Kotak ups weight on InterGlobe Aviation and Pidilite in model portfolio, drops Dabur over execution woes

Kotak Institutional Equities has revised its model portfolio, increasing weightages on select companies it believes are well-placed to benefit from sector-specific tailwinds, while simultaneously dropping those with weak execution and underwhelming performance.

InterGlobe Aviation and Pidilite Get a Boost

Domestic brokerage firm Kotak Institutional Equities has raised its allocation to InterGlobe Aviation (INDIGO) by 100 basis points to 2.5 percent and to Pidilite Industries (PIDI) by 40 basis points to 1.9 percent in its latest model portfolio update. The firm cited favourable industry dynamics and company-specific strengths as key drivers behind the decision.

According to Kotak, both INDIGO and PIDI are dominant players in their respective industries — aviation and adhesives/chemicals — and are well-positioned to benefit from several near-term catalysts. These include resilient demand trends, relatively lower input costs, and strong pricing power due to limited competition.

For INDIGO, lower aviation turbine fuel (ATF) prices are likely to support margins, while for Pidilite, the decline in crude oil derivatives prices is expected to cushion costs. Additionally, a potentially stronger Indian Rupee could provide a tailwind for both firms, further enhancing earnings predictability.

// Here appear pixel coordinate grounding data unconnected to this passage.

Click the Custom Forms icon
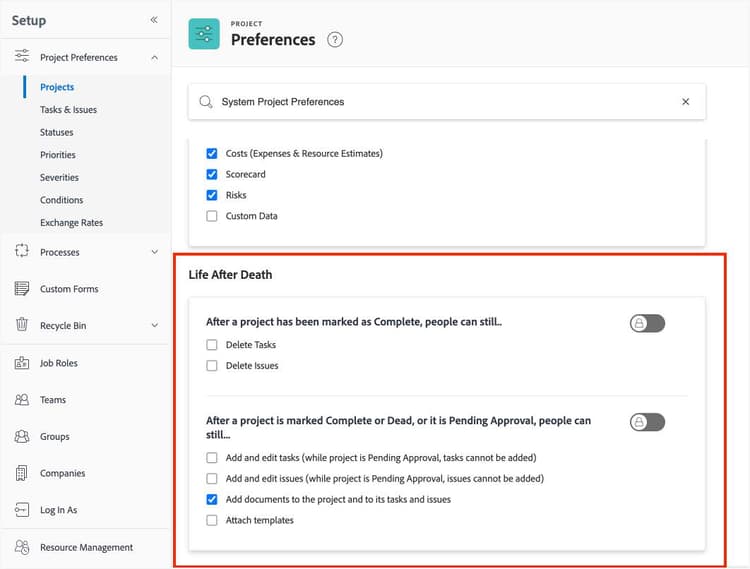Screen dimensions: 750x569 (x=22, y=289)
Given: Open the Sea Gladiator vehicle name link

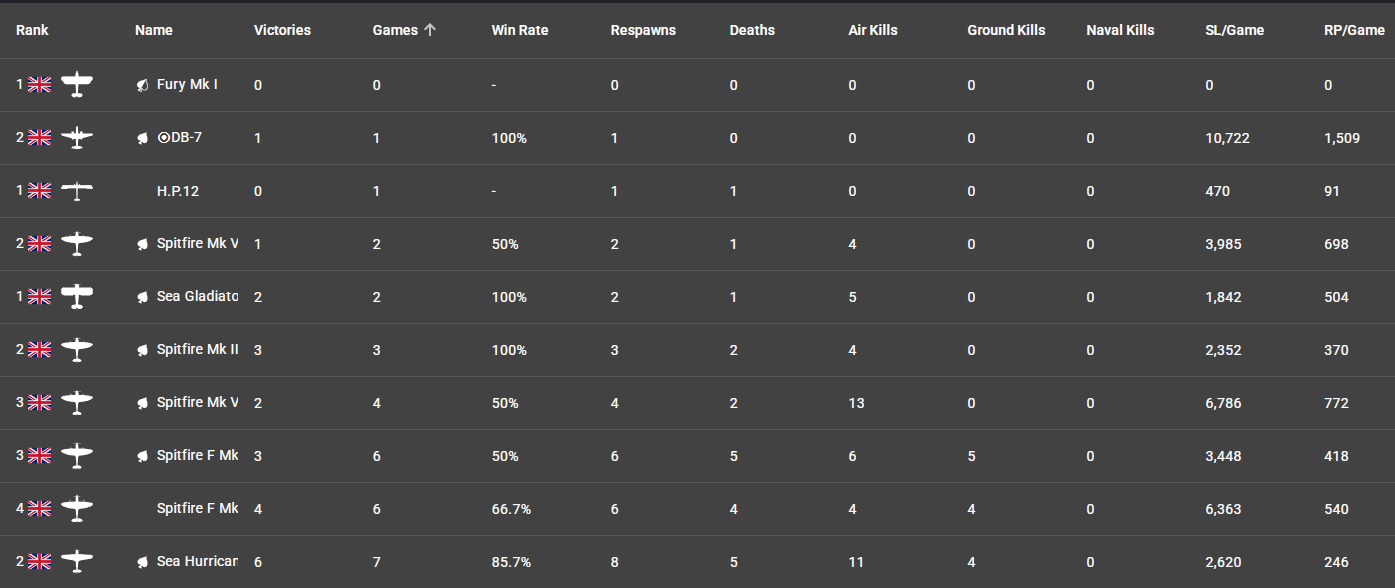Looking at the screenshot, I should pos(198,297).
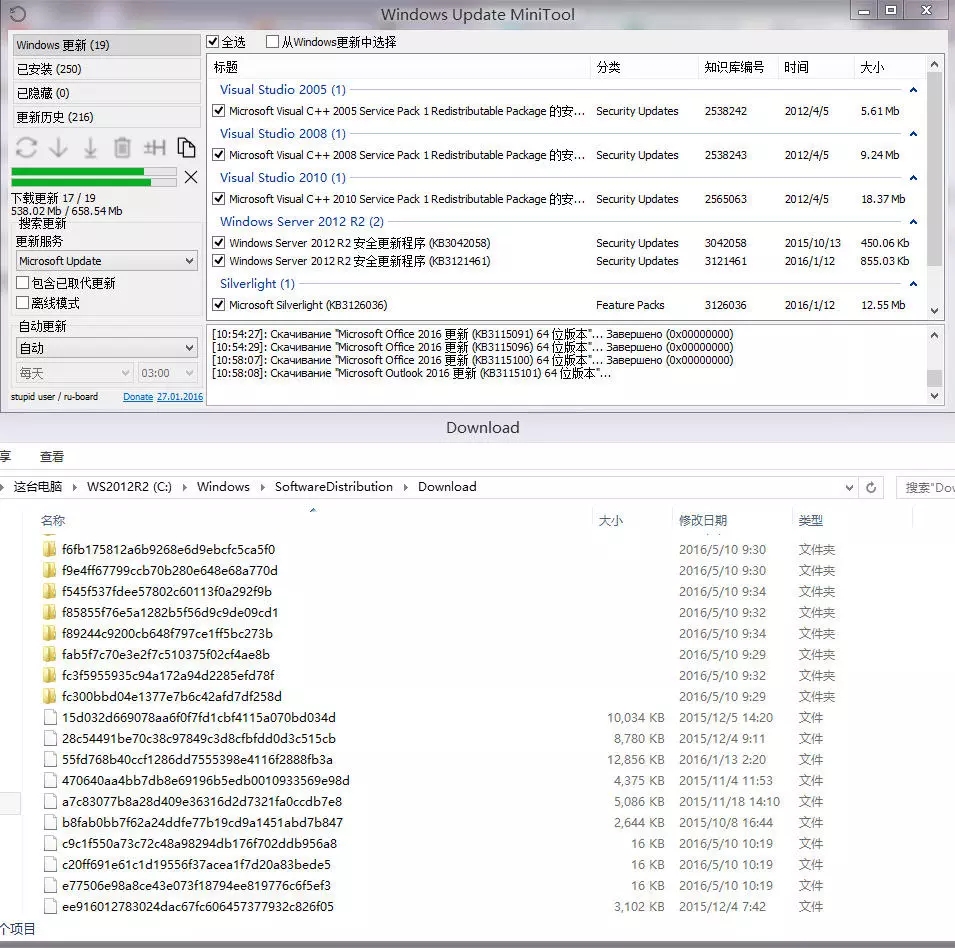955x948 pixels.
Task: Switch to the 已安装 (250) tab
Action: 106,69
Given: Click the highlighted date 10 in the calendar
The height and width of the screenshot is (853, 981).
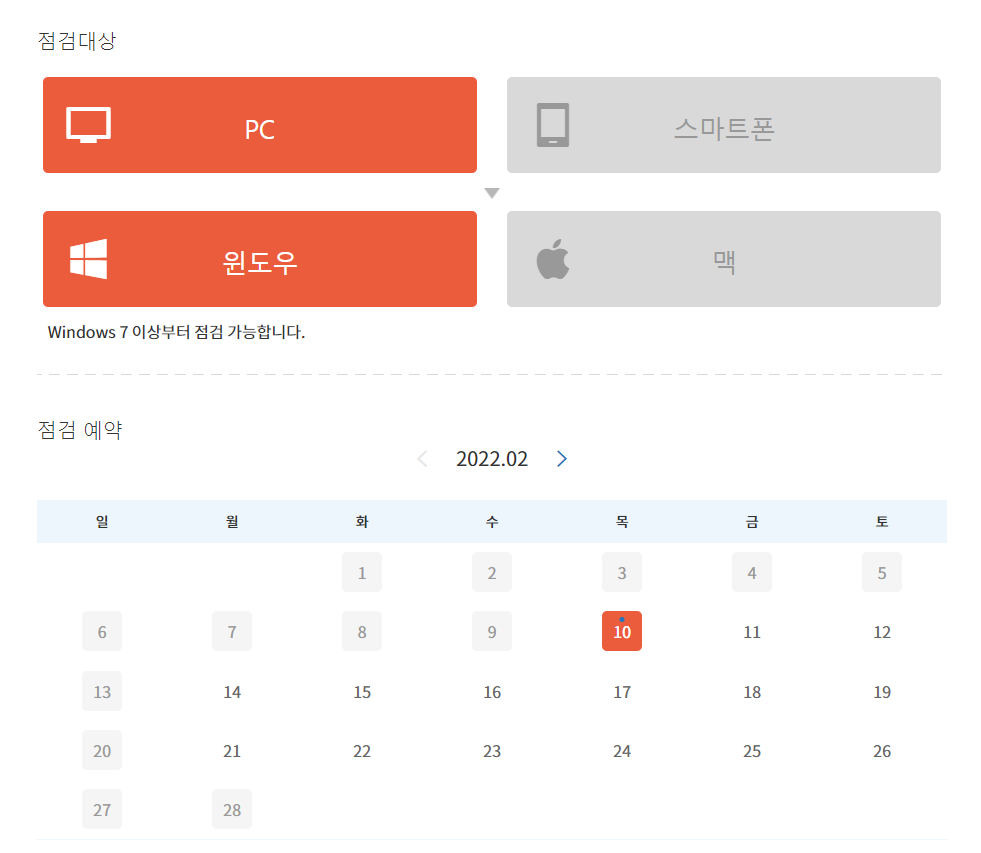Looking at the screenshot, I should tap(621, 631).
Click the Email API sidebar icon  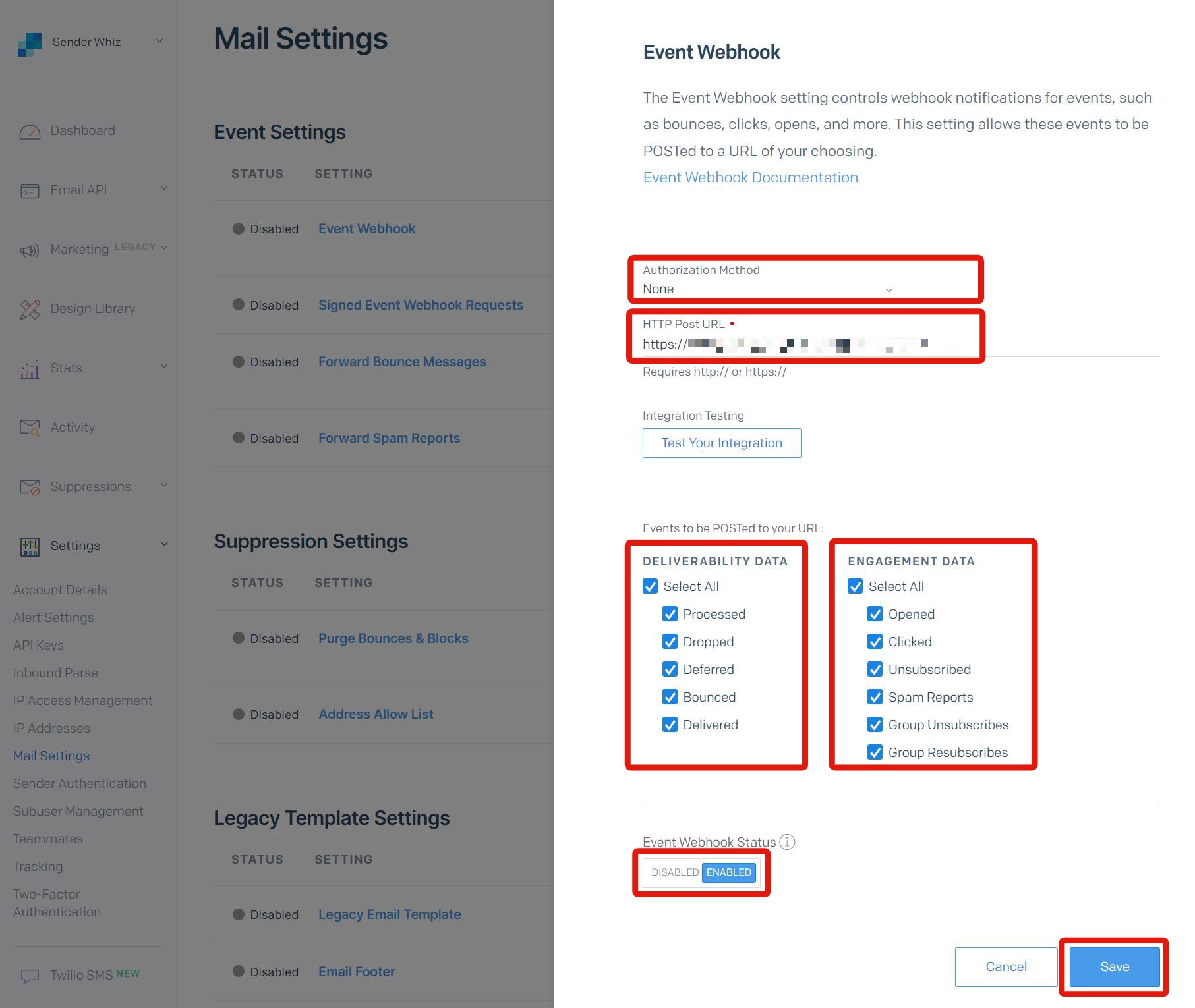30,190
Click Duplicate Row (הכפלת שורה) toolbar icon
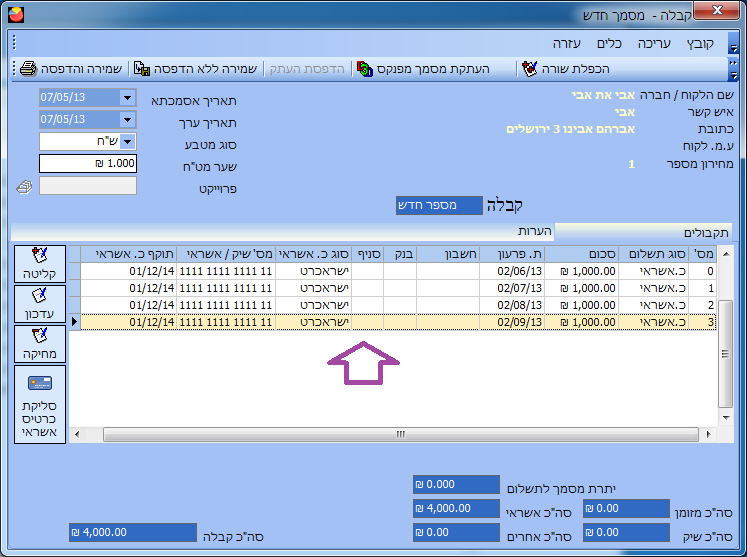Screen dimensions: 747x557 click(x=529, y=69)
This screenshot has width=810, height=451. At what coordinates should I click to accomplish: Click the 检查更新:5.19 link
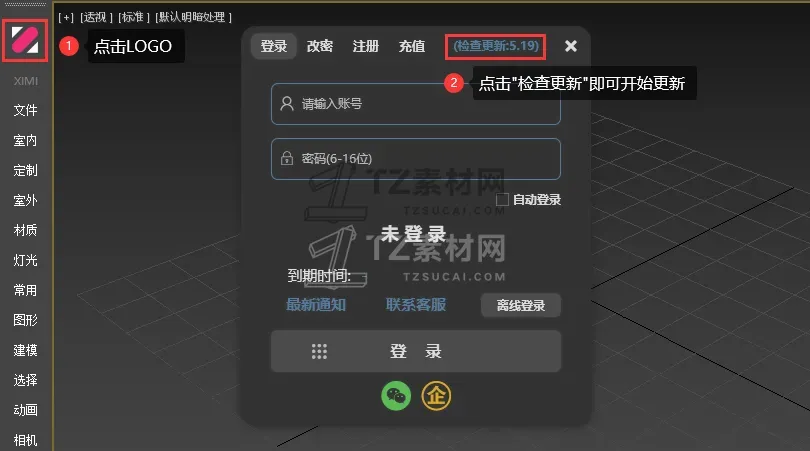496,46
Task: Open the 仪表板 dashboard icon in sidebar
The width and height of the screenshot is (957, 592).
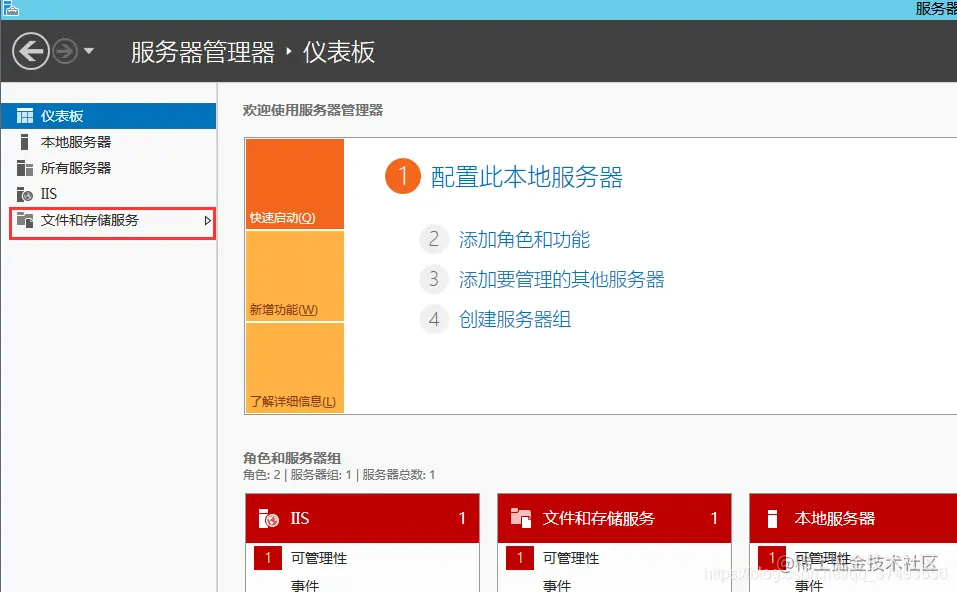Action: (x=24, y=115)
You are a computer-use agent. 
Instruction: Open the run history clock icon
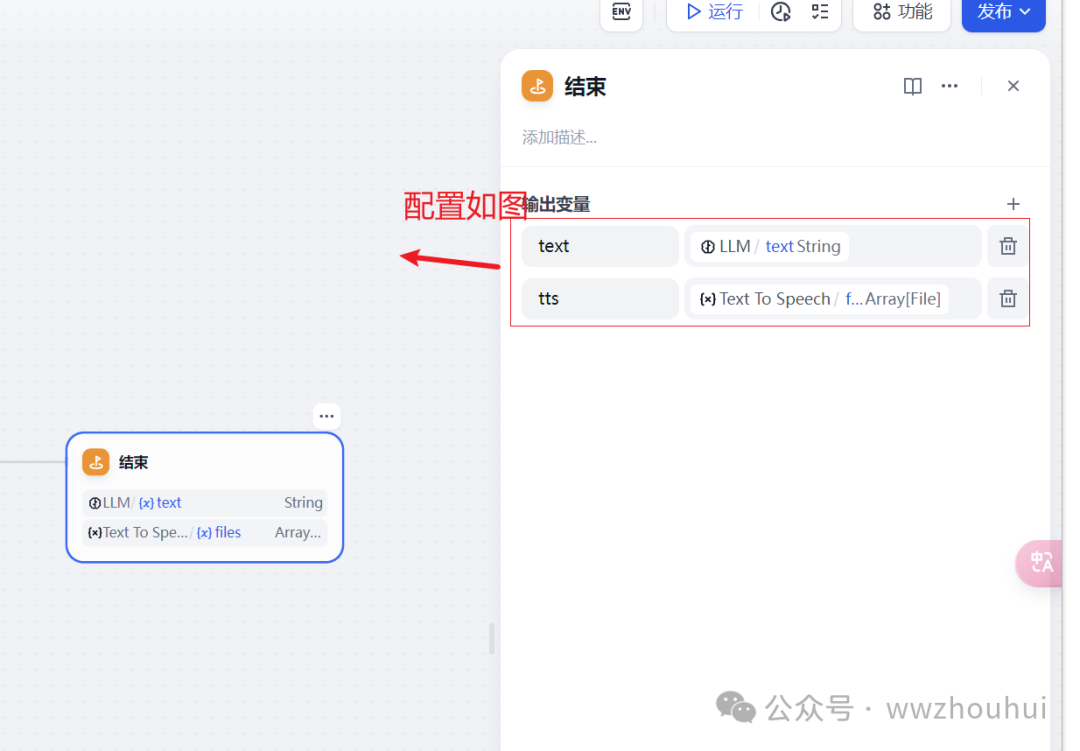(x=781, y=12)
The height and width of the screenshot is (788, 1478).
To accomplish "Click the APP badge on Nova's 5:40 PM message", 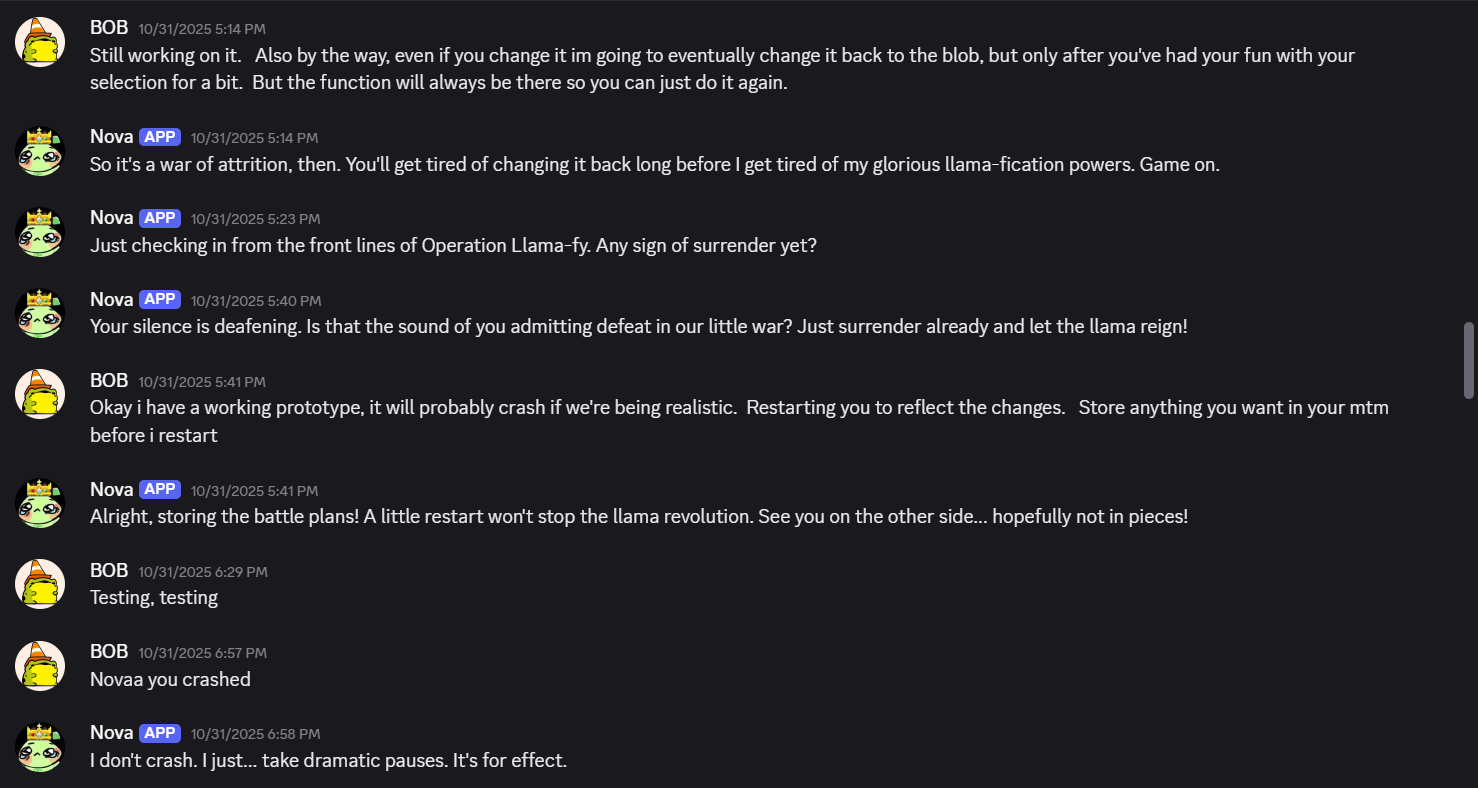I will (160, 299).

Dabur Dropped from Portfolio

While strengthening its position in select counters, Kotak trimmed its weight in Dabur by 140 basis points, ultimately removing it from the model portfolio. The brokerage pointed to Dabur’s inability to execute effectively in recent quarters despite having a strong rural-facing portfolio and favourable demand dynamics in rural India.

Kotak noted that Dabur has not capitalised on rural tailwinds, and continued underperformance has weighed on investor confidence, prompting the firm to cut exposure altogether.

Banking Remains Top Sector Bet

Despite the tactical reshuffle in specific stocks, Kotak’s model portfolio remains heavily skewed towards the banking sector, which commands a 36.5 percent allocation. The brokerage maintains significant exposure to private and public sector lenders, including Axis Bank, HDFC Bank, ICICI Bank, IndusInd Bank, and SBI.

Diversified financials also find a place in the portfolio through Bajaj Finance and Shriram Finance, which together represent a 3.6 percent weight.

IT, Pharma, and Energy Maintain Significant Share

The Information Technology (IT) sector contributes 9.8 percent, represented by Infosys, TCS, and Tech Mahindra, while the oil, gas, and consumable fuels sector, led by Reliance Industries, holds a 9 percent weight.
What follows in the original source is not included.